— Your goal —
Find every line in the material below that contains the word "link", and copy each of those lines.

Records for locating described items:
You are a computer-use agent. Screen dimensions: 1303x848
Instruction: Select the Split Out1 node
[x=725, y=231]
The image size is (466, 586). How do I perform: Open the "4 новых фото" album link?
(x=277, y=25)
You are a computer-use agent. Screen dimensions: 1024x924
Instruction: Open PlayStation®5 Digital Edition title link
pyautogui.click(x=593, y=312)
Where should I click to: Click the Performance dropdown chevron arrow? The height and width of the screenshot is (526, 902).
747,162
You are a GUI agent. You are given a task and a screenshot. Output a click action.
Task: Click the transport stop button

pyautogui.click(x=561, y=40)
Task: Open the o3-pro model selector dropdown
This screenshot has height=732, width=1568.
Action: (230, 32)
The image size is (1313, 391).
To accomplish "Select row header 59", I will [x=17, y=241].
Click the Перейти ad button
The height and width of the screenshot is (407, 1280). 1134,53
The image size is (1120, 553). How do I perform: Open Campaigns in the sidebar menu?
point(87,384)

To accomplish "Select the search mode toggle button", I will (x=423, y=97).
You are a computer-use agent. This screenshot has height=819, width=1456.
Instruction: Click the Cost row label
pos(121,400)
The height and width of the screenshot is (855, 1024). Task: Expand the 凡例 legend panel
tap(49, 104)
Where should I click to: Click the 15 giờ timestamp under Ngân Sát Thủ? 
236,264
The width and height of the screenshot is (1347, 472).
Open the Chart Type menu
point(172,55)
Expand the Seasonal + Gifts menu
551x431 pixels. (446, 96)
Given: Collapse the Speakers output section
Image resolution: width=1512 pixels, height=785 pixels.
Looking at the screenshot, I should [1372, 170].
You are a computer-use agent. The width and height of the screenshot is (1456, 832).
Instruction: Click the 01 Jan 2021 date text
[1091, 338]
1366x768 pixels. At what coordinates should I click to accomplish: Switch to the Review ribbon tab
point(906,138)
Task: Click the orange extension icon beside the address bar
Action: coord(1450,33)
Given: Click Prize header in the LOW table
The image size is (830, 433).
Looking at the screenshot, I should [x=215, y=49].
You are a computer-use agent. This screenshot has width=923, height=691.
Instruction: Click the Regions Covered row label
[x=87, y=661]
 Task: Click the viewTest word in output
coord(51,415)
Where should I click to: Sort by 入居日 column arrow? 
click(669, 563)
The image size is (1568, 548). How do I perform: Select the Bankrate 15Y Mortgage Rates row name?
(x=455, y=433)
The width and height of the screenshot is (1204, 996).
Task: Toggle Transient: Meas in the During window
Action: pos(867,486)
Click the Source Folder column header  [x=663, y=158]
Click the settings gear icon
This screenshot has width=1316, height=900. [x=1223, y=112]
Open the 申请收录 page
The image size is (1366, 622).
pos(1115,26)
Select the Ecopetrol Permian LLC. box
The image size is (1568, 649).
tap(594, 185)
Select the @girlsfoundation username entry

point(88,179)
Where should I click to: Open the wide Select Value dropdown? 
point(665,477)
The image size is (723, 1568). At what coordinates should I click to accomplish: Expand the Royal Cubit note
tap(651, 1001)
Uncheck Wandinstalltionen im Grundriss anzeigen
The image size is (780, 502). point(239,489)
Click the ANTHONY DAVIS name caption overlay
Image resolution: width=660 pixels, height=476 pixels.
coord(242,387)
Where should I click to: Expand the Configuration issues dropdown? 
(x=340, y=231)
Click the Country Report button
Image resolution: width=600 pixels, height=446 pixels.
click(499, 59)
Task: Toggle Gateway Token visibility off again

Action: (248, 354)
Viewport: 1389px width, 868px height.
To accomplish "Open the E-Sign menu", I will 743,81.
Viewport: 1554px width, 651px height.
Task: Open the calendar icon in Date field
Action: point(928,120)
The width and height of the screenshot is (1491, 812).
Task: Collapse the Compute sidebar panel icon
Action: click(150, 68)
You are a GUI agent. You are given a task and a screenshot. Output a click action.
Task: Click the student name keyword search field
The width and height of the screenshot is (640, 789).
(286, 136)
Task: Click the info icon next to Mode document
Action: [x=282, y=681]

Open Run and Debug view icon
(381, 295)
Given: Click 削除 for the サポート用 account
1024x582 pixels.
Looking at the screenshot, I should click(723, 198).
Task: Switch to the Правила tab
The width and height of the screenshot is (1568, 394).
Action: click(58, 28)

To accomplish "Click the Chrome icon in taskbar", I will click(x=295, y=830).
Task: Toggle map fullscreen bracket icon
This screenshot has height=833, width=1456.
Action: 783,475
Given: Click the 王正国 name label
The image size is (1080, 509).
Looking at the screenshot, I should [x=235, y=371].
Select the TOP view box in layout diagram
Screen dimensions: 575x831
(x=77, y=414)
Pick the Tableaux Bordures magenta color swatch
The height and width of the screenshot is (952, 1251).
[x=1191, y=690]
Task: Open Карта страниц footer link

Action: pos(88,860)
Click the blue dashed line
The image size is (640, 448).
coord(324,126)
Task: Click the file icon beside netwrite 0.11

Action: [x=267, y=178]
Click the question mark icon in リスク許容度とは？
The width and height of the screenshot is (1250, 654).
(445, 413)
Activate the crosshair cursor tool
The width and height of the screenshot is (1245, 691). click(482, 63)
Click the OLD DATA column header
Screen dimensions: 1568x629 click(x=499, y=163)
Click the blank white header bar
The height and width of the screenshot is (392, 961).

— Exercise response —
The image size is (466, 586). How do I perform: Open the "4 новых фото" album link?
Instruction: Open PlayStation®5 Digital Edition title link
Task: Open Карта страниц footer link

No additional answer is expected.